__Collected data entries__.
--
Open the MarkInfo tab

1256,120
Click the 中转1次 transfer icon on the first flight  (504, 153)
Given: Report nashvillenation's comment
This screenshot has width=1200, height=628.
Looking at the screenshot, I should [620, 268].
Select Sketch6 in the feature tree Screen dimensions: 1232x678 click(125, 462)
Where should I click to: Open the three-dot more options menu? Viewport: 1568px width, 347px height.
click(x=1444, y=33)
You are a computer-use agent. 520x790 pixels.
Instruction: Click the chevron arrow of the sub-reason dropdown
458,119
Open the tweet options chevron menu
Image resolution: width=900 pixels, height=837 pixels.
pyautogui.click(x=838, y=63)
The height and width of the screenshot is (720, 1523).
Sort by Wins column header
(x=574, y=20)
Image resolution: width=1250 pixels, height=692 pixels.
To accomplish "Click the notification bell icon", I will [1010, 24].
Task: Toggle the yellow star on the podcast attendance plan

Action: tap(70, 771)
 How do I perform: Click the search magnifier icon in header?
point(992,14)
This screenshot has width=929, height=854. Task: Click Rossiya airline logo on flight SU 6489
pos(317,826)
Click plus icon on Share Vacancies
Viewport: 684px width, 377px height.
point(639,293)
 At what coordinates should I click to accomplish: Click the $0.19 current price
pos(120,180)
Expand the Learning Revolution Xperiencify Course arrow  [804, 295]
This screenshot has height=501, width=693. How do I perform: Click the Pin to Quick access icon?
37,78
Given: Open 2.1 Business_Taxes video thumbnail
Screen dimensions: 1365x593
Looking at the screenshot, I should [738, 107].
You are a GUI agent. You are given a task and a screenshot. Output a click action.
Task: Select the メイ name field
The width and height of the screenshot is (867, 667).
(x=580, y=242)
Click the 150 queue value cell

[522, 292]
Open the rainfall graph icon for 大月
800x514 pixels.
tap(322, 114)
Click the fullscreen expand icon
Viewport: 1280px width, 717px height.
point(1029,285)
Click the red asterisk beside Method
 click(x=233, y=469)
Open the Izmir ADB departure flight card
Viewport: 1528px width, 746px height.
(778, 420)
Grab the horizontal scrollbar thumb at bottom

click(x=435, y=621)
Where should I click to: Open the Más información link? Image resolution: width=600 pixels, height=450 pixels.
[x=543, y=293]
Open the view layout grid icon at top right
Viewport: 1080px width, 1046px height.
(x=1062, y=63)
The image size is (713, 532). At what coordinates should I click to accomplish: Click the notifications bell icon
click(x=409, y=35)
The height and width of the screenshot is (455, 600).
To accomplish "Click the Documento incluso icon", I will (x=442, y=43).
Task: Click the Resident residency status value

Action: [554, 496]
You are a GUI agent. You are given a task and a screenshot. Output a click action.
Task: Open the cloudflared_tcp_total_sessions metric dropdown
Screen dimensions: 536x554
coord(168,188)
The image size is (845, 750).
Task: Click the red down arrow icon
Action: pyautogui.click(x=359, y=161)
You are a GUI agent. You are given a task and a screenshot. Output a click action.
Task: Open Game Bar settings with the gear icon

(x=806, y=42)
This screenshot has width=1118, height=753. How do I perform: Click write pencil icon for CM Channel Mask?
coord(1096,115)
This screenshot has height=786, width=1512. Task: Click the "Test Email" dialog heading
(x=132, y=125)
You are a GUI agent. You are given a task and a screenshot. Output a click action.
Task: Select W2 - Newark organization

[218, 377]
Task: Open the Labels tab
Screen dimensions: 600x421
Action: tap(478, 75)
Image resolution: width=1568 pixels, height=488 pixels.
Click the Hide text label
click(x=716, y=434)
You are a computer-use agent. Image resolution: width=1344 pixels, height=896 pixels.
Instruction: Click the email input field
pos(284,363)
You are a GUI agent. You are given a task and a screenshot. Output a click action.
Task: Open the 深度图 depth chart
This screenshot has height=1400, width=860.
--
__PROMPT__. Go through the entries and copy every line that has "computer".

__EXERCISE ANSWER__.
You are a computer-use agent. 520x790 pixels.
You are a computer-use agent. Image resolution: width=1344 pixels, height=896 pixels.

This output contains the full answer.